Eur J Biochem. 2003 May;270(9):2068-81. doi: 10.1046/j.1432-1033.2003.03584.x.
The dermal glands of frogs produce antimicrobial peptides that protect the skin against noxious microorganisms and assist in wound repair. The sequences of these peptides are very dissimilar, both within and between species, so that the 5000 living anuran frogs may produce approximately 100 000 different antimicrobial peptides. The antimicrobial peptides of South American hylid frogs are derived from precursors, the preprodermaseptins, whose signal peptides and intervening sequences are remarkably conserved, but their C-terminal domains are markedly diverse, resulting in mature peptides with different lengths, sequences and antimicrobial spectra. We have used the extreme conservation in the preproregion of preprodermaseptin transcripts to identify new members of this family in Australian and South American hylids. All these peptides are cationic, amphipathic and alpha-helical. They killed a broad spectrum of microorganisms and acted in synergy. 42 preprodermaseptin gene sequences from 10 species of hylid and ranin frogs were analyzed in the context of their phylogeny and biogeography and of geophysical models for the fragmentation of Gondwana to examine the strategy that these frogs have evolved to generate an enormous array of peptide antibiotics. The hyperdivergence of modern antimicrobial peptides and the number of peptides per species result from repeated duplications of a approximately 150-million-year-old ancestral gene and accelerated mutations of the mature peptide domain, probably involving a mutagenic, error-prone, DNA polymerase similar to Escherichia coli Pol V. The presence of antimicrobial peptides with such different structures and spectra of action represents the successful evolution of multidrug defense by providing frogs with maximum protection against infectious microbes and minimizing the chance of microorganisms developing resistance to individual peptides. The hypermutation of the antimicrobial domain by a targeted mutagenic polymerase that can generate many sequence changes in a few steps may have a selective survival value when frogs colonizing a new ecological niche encounter different microbial predators.

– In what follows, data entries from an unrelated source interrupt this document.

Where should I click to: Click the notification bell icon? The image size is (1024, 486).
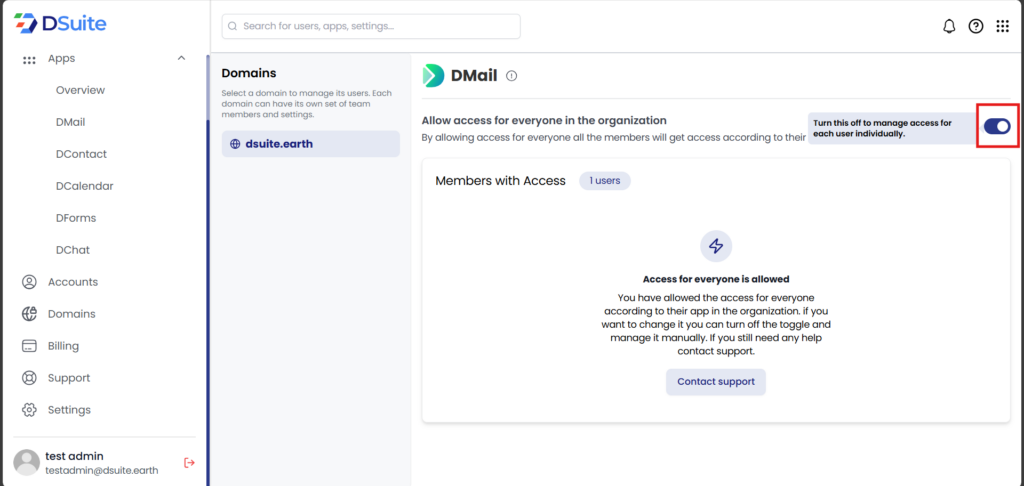949,27
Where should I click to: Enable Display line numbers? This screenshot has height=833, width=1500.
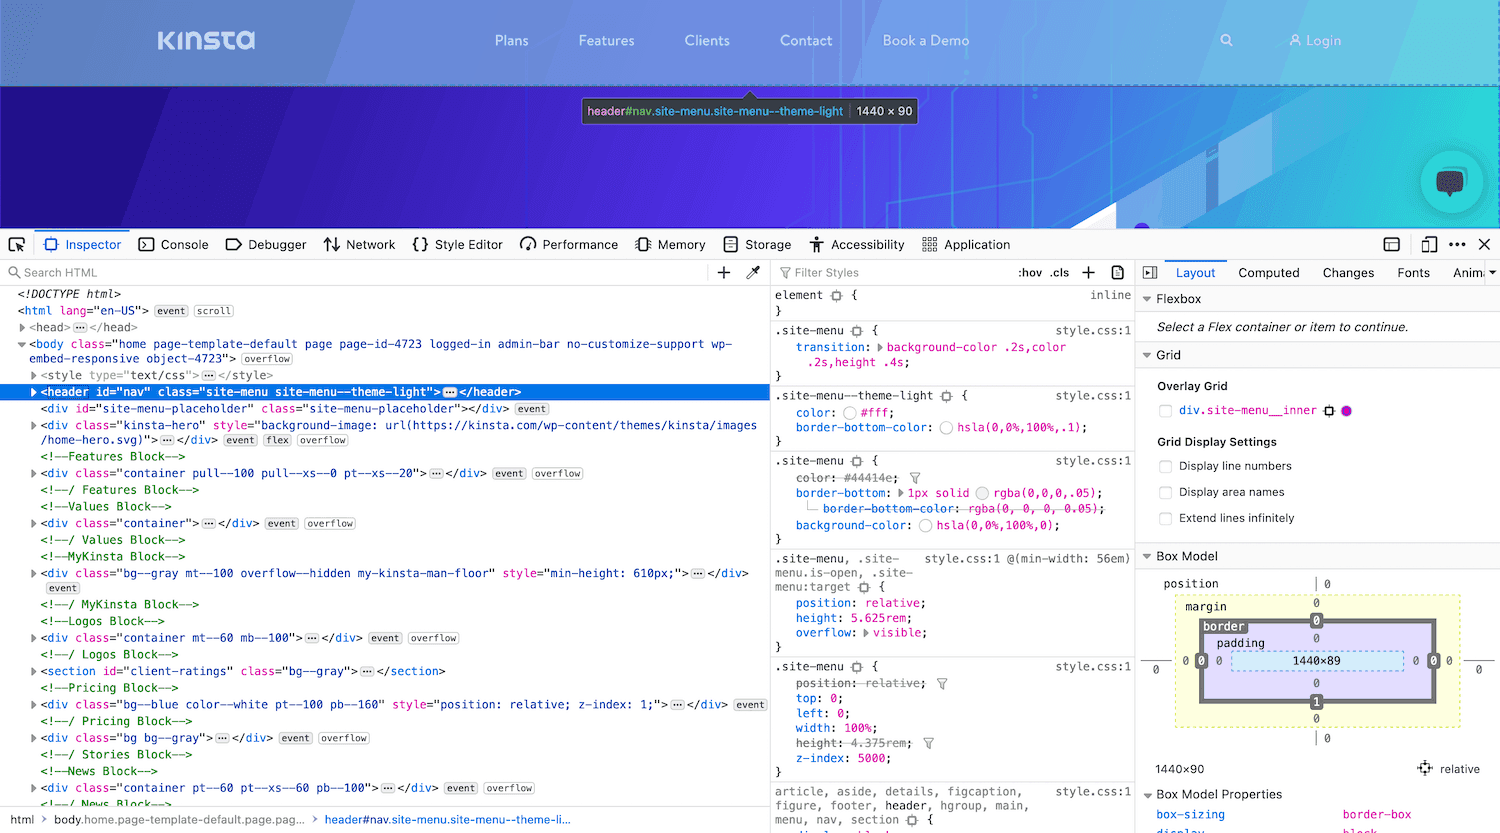click(x=1165, y=465)
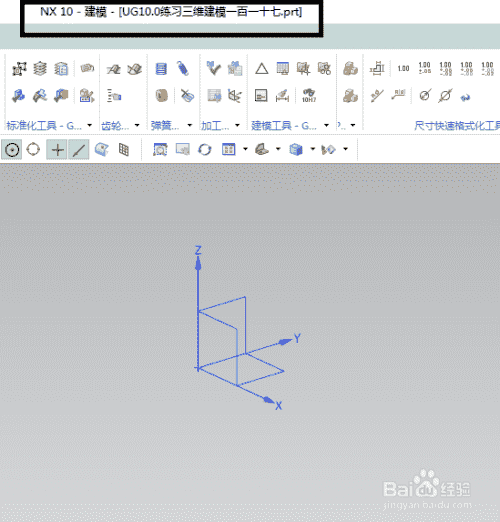Expand the 标准化工具 - G... group dropdown

pos(90,125)
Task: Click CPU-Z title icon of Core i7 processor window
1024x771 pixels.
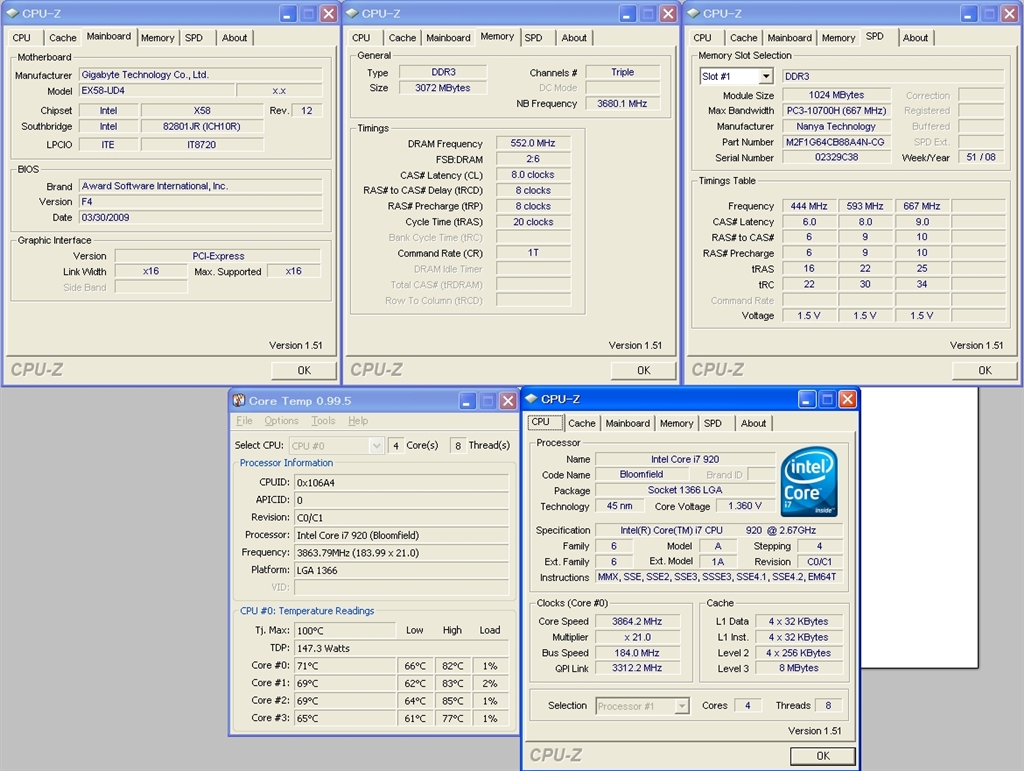Action: [531, 399]
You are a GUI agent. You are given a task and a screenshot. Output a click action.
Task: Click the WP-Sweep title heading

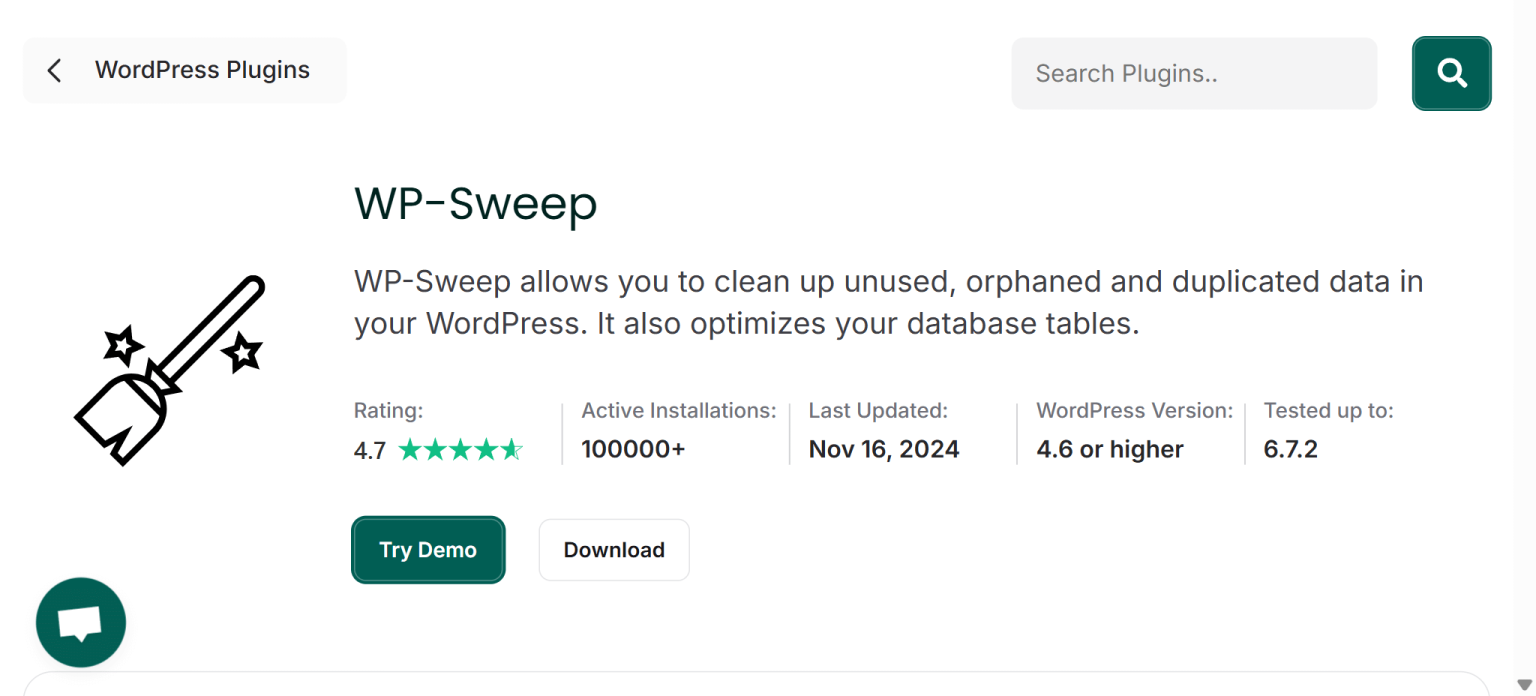click(476, 204)
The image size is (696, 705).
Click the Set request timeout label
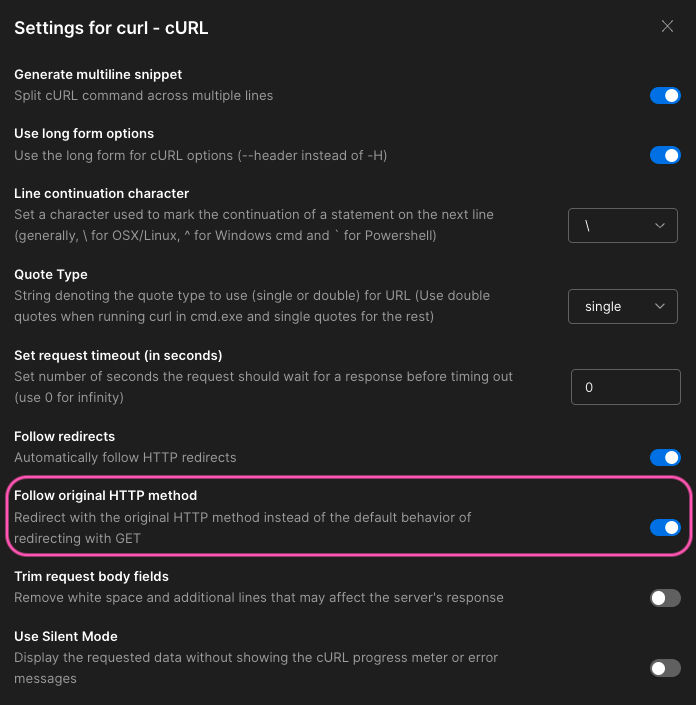point(118,356)
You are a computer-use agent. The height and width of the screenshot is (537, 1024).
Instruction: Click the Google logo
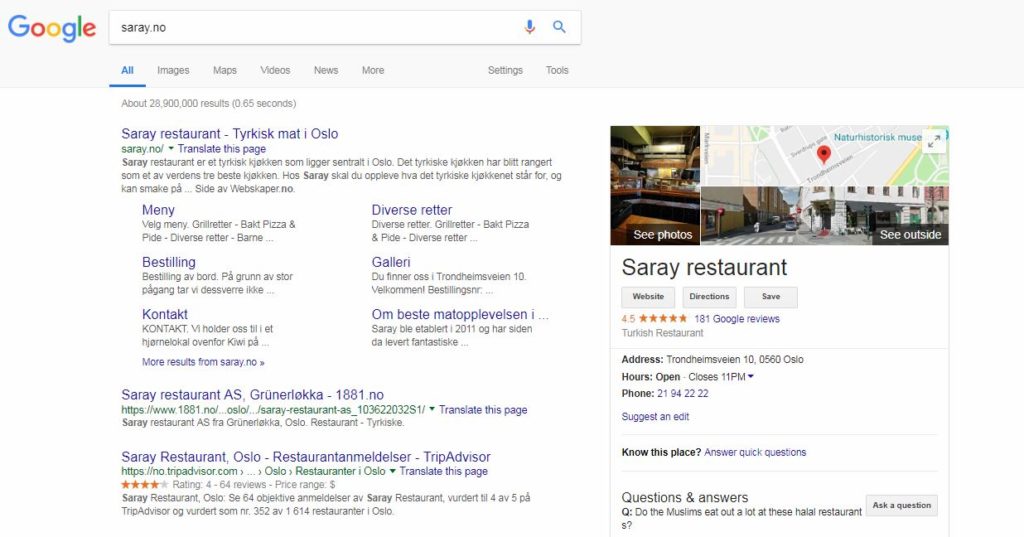[x=52, y=28]
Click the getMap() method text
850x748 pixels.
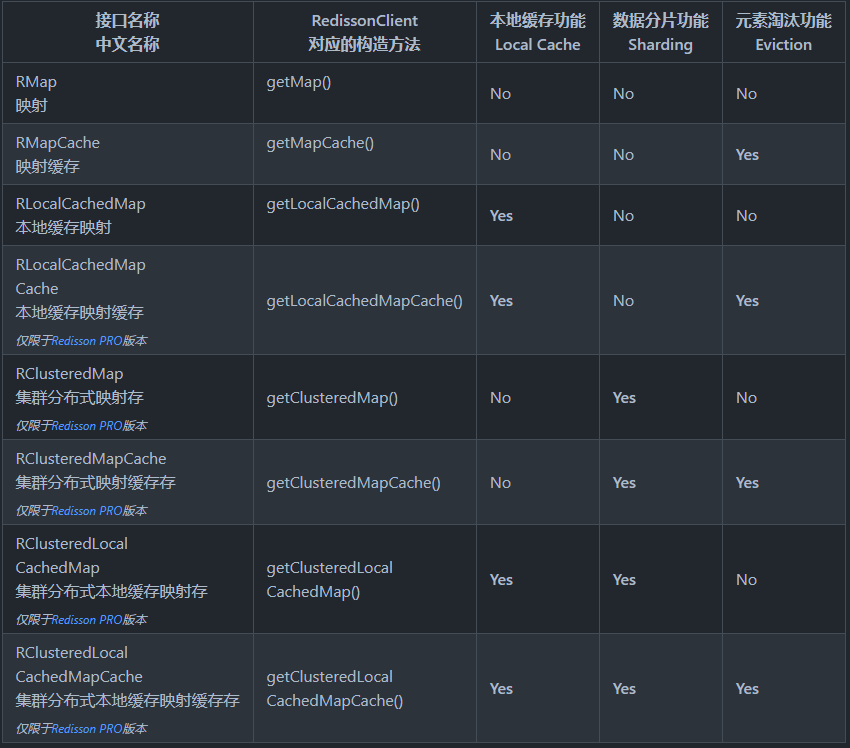point(298,82)
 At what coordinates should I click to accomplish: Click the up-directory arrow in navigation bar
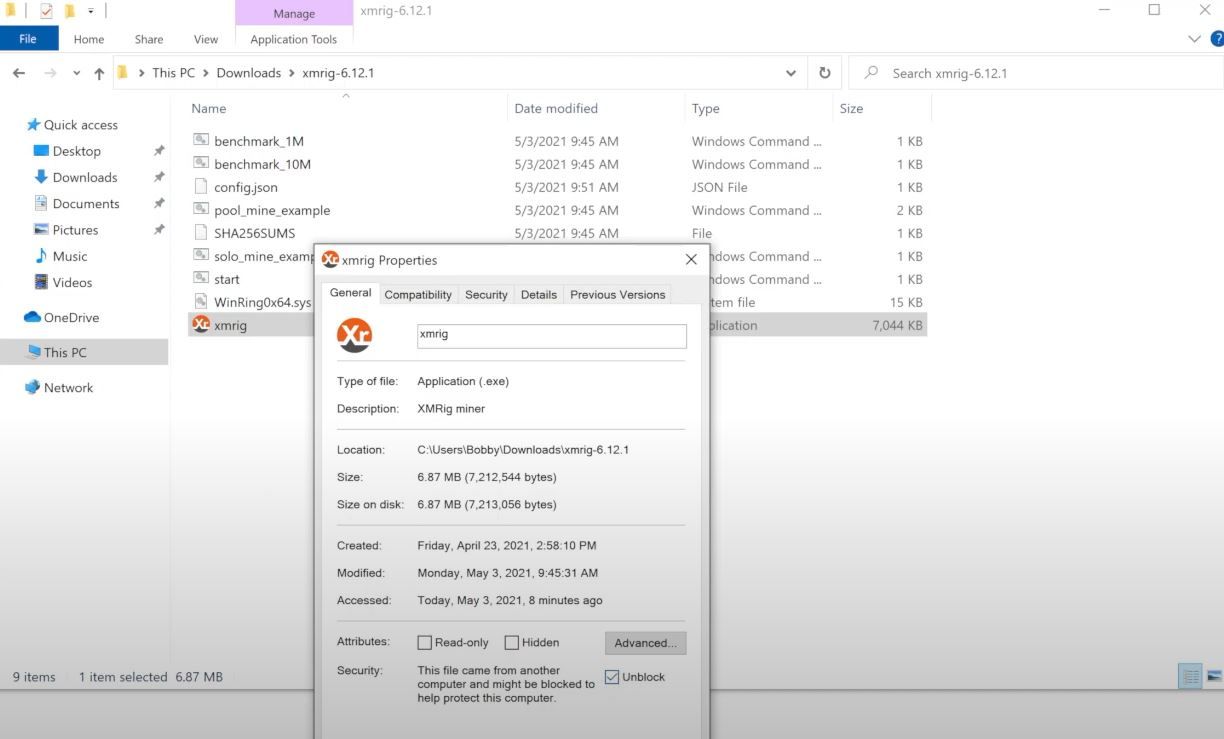(x=99, y=73)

青蛙的皮肤腺会产生抗菌肽,这些抗菌肽可保护皮肤免受有害微生物侵害,并有助于伤口修复。这些肽的序列在物种内部和物种之间都非常不同,因此现存的5000种无尾蛙可能会产生大约10万种不同的抗菌肽。南美洲雨蛙科青蛙的抗菌肽来源于前体,即前皮肤防御素,其信号肽和间隔序列非常保守,但其C端结构域明显不同,导致成熟肽具有不同的长度、序列和抗菌谱。我们利用前皮肤防御素转录本前原区的极端保守性,在澳大利亚和南美洲雨蛙中鉴定出该家族的新成员。所有这些肽都是阳离子性、两亲性且呈α螺旋结构。它们能杀死多种微生物并具有协同作用。我们分析了来自10种雨蛙科和姬蛙科青蛙的42个前皮肤防御素基因序列,结合它们的系统发育、生物地理学以及冈瓦纳大陆分裂的地球物理模型,以研究这些青蛙进化出大量肽类抗生素的策略。现代抗菌肽的高度分化以及每个物种的肽数量,是由一个约1.5亿年前的祖先基因重复复制以及成熟肽结构域的加速突变导致的,可能涉及一种类似于大肠杆菌Pol V的诱变、易出错的DNA聚合酶。具有如此不同结构和作用谱的抗菌肽的存在,代表了多药防御的成功进化,为青蛙提供了对感染性微生物的最大保护,并最小化了微生物对单个肽产生抗性的可能性。当在新生态位定殖的青蛙遇到不同的微生物捕食者时,由靶向诱变聚合酶引起的抗菌结构域的超突变,能在几步之内产生许多序列变化,可能具有选择性生存价值。